What is the Gender Data Health Gap?

The gender data health gap is the difference in quality and quantity of health data both collected and analyzed between women and men. 

Why does the Gender Data Health Gap matter?

The gender data health gap is often responsible (whether on a conscious or unconscious level) for the perpetuation of disparity in healthcare that women and men receive. This can result in the following: 

Delays in diagnosis: Women wait an average of 4 years longer to receive a diagnosis for the same disease as men.

Many of the ways in which we diagnose diseases (e.g. ‘cut-off’ values, symptoms or even the instruments used) are overly reliant on the white male model of presenting, which results in women being underdiagnosed for diseases that are present in both sexes but manifest differently. 

Not being prescribed the appropriate treatment:
p.ex. In a cohort study of adults with acute nontraumatic abdominal pain, women were 13% – 25% LESS likely to receive opioids in the emergency room for their pain despite presenting with the same pain scores. 

Conversely, In the UK, women in England were 59% more likely to be prescribed benzodiazepines (medication often used to combat anxiety and insomnia)– better known by the brand names of Valium, Xanax and Temazapam than men between January 2017 and December 2021. In 2020, the FDA mandated that a “black box warning” be placed on benzodiazepines to inform patients that withdrawal from the drugs can be life-threatening. 

Care that is not structured to take differences in account:   

For instance, some research has indicated that women athletes are more susceptible to muscle and tendon injury during ovulation. An interesting example of tailoring training to changes in the menstrual cycle is: Wild.ai. Female athletes may also be more susceptible to having concurrent issues like eating disorders, multiple stress fractures, gastrointestinal issues and mental health concerns but the approach to these issues (although they are related) is fragmented, there is not yet an interdisciplinary approach to these issues. 

Who does it impact?

The Gender Data Health Gap is embedded in the workflow of each and every stakeholder in the healthcare ecosystem, whether they are conscious of it or not. Examples include (but are not limited to):  

→ A lack of training on how diseases may present differently in women or conditions that only impact women:

p.ex 41% of UK universities do not have mandatory menopause education on the curriculum, thought it is an integral transition all women will go through at some point in their lives.

Resulting in statistics like: 1 in 3 women between 45 to 54 being given an incorrect diagnosis before finding out their symptoms are related to menopause (and 32% of women feeling their doctor was not very knowledgeable about the topic). 

→ Structural bias in diagnostic tools:

p.ex Heart Attack:
Cardiac troponin (cTn) test: used to measure the level of troponin (protein released by damaged heart muscle) in the blood. Higher levels of troponin are used as an evaluation parameter for more heart damage. The clinical threshold that signals a heart attack can differ between men and women, i.e. a woman could be having a heart attack but the troponin level would be below the level of detection. 

Cardiac catheterization: used to detect blockages in large arteries.

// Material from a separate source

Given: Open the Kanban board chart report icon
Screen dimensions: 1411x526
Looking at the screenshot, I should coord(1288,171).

Women are more likely than men to have plaque buildup in the smallest arteries due to inflammation which could be better visualized with an MRI.

If the tools used for screening for heart attacks render ‘invisible’ the heart attacks women have, this can further contribute to misconceptions about what type of individual has a heart attack and is a part of a reason (but not the only one): women have a 50% greater chance of misdiagnosis of a heart attack compared to men.

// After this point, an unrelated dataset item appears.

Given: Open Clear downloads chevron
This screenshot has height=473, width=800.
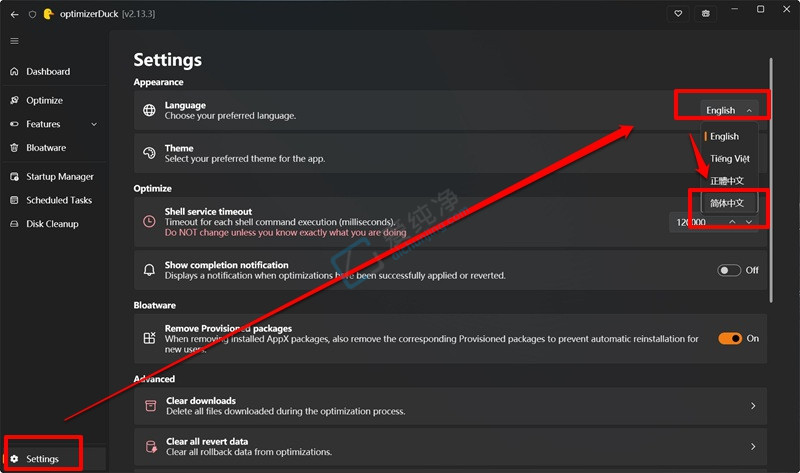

Lack of treatment options to prescribe to patients:

p.ex: there are only 2 FDA-approved treatments for female sexual dysfunction (which impacts approx. 40% of women) in the world vs 27 treatment options for men. And the first treatment option for women was only approved in 2015 vs 1998 for men.

→ Patient dismissal:

84% of women report feeling dismissed by their GP in the UK. Nearly 1 in 4 women say they do not feel their clinician takes their pain seriously (versus 1 in 6 men). 

→ Lack of awareness around female-centric diseases, diseases that disproportionately impact women or diseases that present differently in women result in:

– delays in diagnosis (from the patient side) as women are not aware that they should seek care (or that care is indeed available) 

-an incomplete picture of potential complications of the condition. Eg the link between PCOS and cardiovascular disease (studies suggest that women with PCOS have 2x risk of a future cardiovascular event, like a heart attack or stroke). 

→ Lack of sex disaggregated data: 

p.ex. In COVID-19 vaccine trials, 28.3% of publication did not report sex distribution among participants and only 8.8% of the studies provided sex-disaggregated Vaccine Effectiveness estimates.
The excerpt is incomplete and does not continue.